Я спросила, не замечалось ли за ней каких-либо странностей, тяги к мистицизму. Среди ученой братии, говорю, нередки случаи обращения к религии, правда ведь?
Да, в этом есть доля истины. Стремление познать промысел Божий и так далее. Величие и сложность мироздания, открывшиеся ученому, накладывают свой отпечаток на его мышление. Однако нельзя забывать, что мы изучаем объективную реальность. Предмет нашего исследования чрезвычайно далек и расплывчат, но он столь же реален, как почва у нас под ногами. Вселенная вобрала в себя то, что стремятся охватить многочисленные религии – необъяснимое, прекрасное, ужасное, но вселенная – первопричина всего. Среди нас есть люди, которые с вызовом и гордостью произносят: «Все сводится к проблемам физики». Но Дженнифер была не чужда романтики. Она была не чужда величия.
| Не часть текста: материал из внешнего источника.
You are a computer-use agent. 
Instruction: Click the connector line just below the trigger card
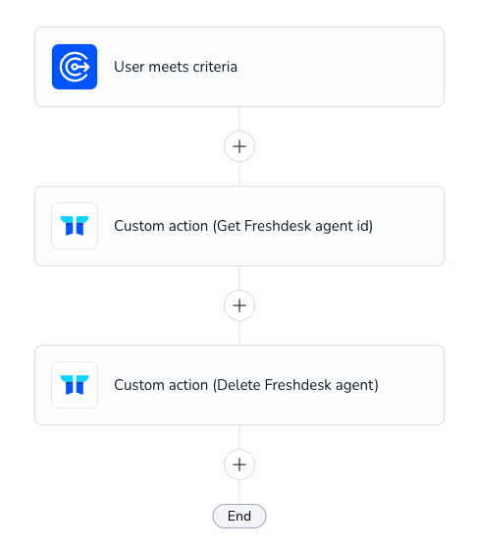(x=239, y=119)
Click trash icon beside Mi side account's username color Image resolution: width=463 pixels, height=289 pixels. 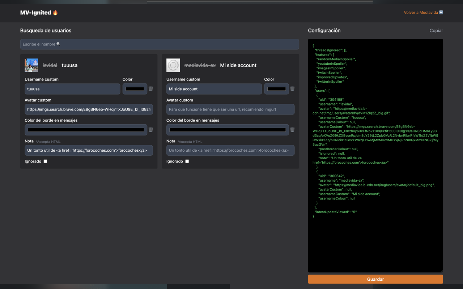pyautogui.click(x=292, y=89)
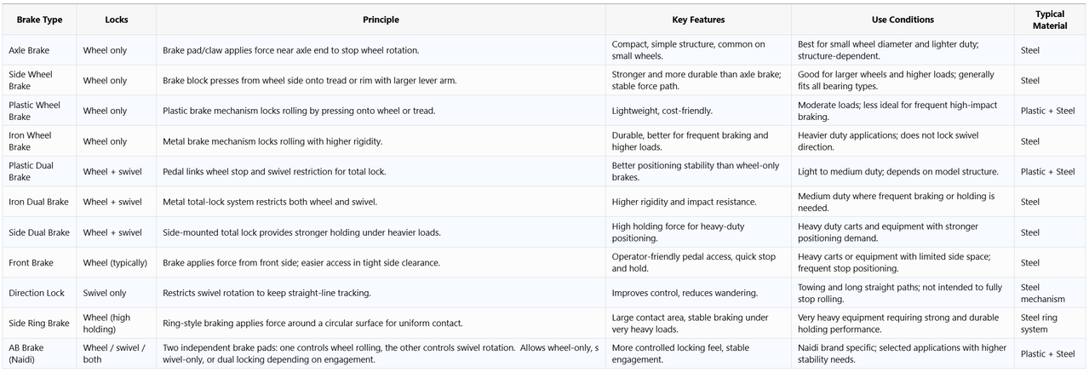Select the Locks column header
Viewport: 1089px width, 372px height.
[117, 20]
Что значит «не чужда романтики»?
Она, в отличие от некоторых, не ощущала никакой отчужденности от мира. Наоборот, считала, что мы работаем в самой важной сфере человеческой деятельности. Дженнифер полагала, что ее труд… pro bono. На благо человечества. Это было ее незыблемым убеждением.
Я не ослышалась? Изучать звезды – на благо человечества?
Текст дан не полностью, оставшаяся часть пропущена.